The evolution of antibiotic resistant bacteria is one of the most significant problems in modern medicine and poses a serious threat to human health. Increasingly the huge diversity of resistance genes that already exist in the environment is beginning to be appreciated. Understanding the selective pressures and mechanisms of gene transfer that drive dissemination of resistance genes not only in the clinic, but also in the wider environment is crucial for long-term strategies in the treatment of microbial disease. Modern farming practice is attempting to reduce dependency on antibiotics but this in itself may not reduce particular mechanisms of resistance such as genes carried on class 1 integrons, which is highlighted can be selected for by biocides in the environment. Understanding the ecology of resistance genes is extremely difficult as genes may be carried by unculturable bacteria (99.0–99.9% of bacteria). Movement of genes between environmental bacteria and the clinic has therefore been difficult to investigate in the past. However, modern molecular approaches such as epidemiological studies of key resistance determinants in total community DNA using quantitative real-time PCR allows detailed analyses and comparison of gene prevalence in the environment and human gut.

Introduction

The introduction of β‐lactam antibiotics (penicillins and cephalosporins) in the 1940s and 1950s probably represents the most important event in the battle against infection in human medicine. Even before widespread global use of penicillin, resistance was already recorded. E. coli producing a penicillinase was reported in Nature Journal in 1940 (Abraham and chain, 1940) and soon after a similar penicillinase was discovered in Staphylococcus aureus (Kirby, 1944). The appearance of these genes, so quickly after the discovery and before the widespread introduction of penicillin, clearly shows that the resistance genes pre‐dated the clinical use of the antibiotic itself.
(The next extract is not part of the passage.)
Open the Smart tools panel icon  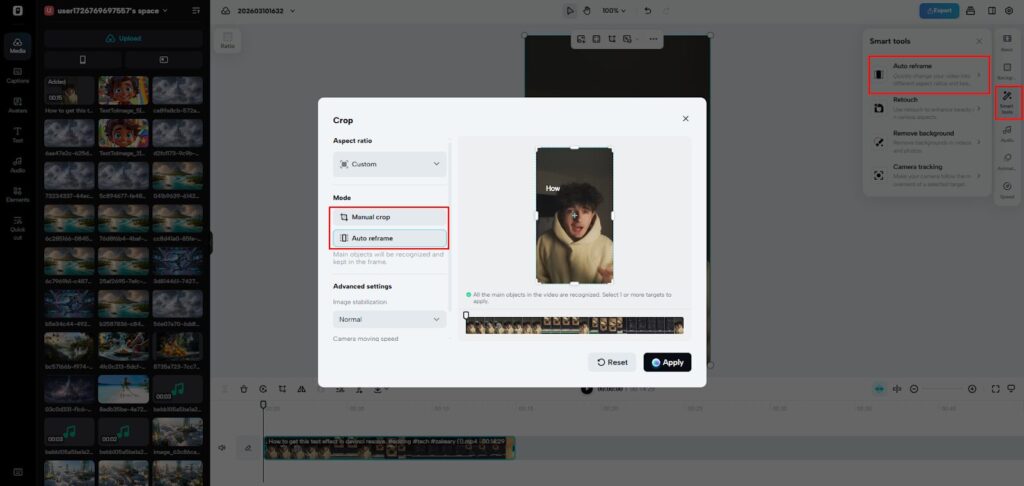(x=1007, y=101)
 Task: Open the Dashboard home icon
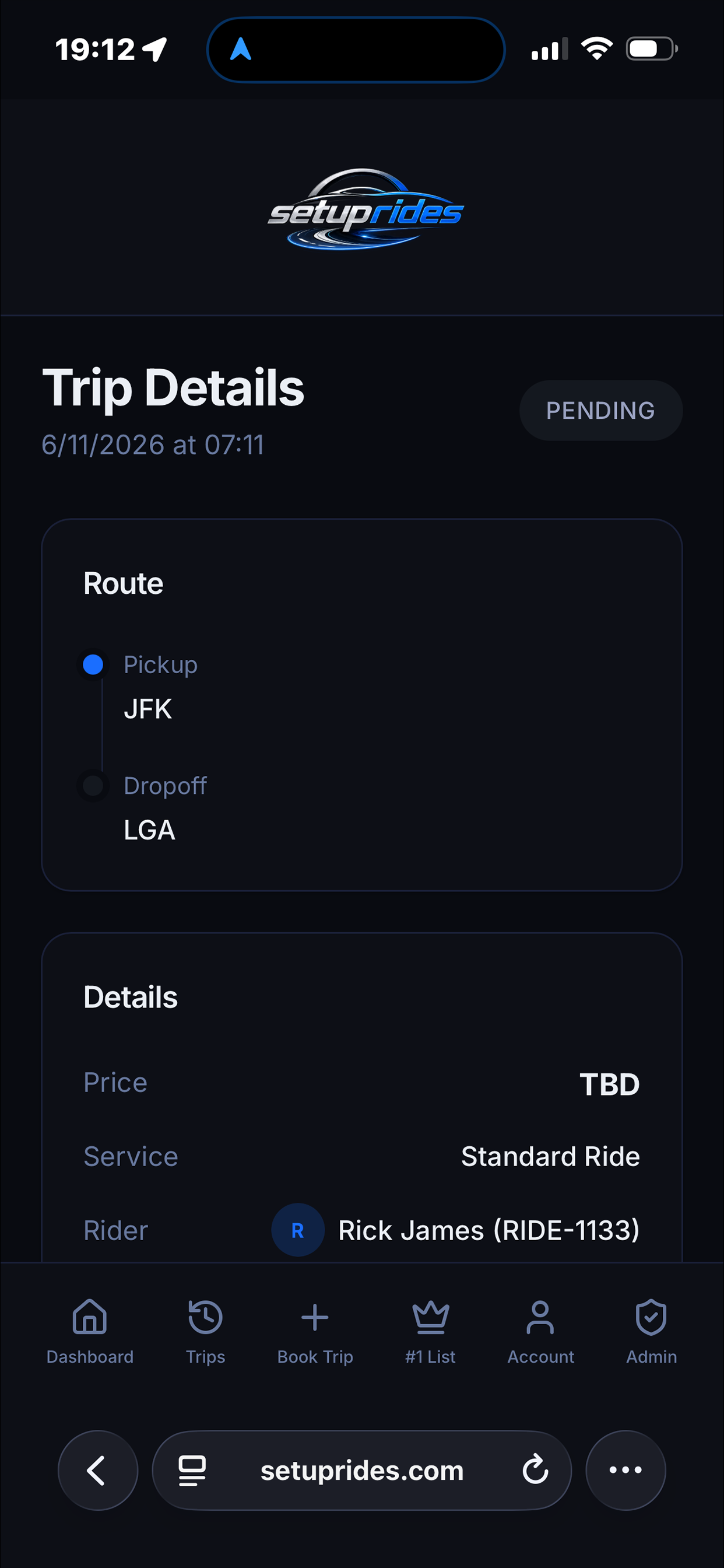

Intuitive reasoning would suggest that antibiotic resistance occurs because of direct selection produced by the use of antibiotics in humans and animals. For example, the mutations associated with increased resistance to fluoroquinolones have been documented in specific regions of the gyrA, gyrB, grlA, and grlB genes, which are referred to as the quinolone resistance‐determining regions (QRDRs) (Piddock, 1998). Selection for resistance to a given antibiotic may take place within an infected human treated with antibiotics. However, selection may occur in other environments such as waste water treatment systems, agricultural environments where antibiotics may be of veterinary origin, or within an environmental background where antibiotic selection is provided by bacterial antibiotic producers.

In contrast to the scenario where resistance is conferred by mutation and selection by medical antibiotics, resistance can occur in an organism by the acquisition of a novel gene. New genes are acquired by horizontal gene transfer (HGT), through conjugation, transformation, or transduction. The origins of mobile antibiotic resistance genes may be from bacteria that have been subject to antibiotic selection in a nosocomial environment, or from environmental bacteria.

An example of an environment where HGT is likely to occur is soil. Practices such as sewage sludge and animal slurry application introduce complex mixtures of bacteria containing drug resistance genes, medical and veterinary antibiotics, and other chemicals such as detergents and surfactants to land, where interactions may occur with indigenous soil bacteria (Fig. 7.1).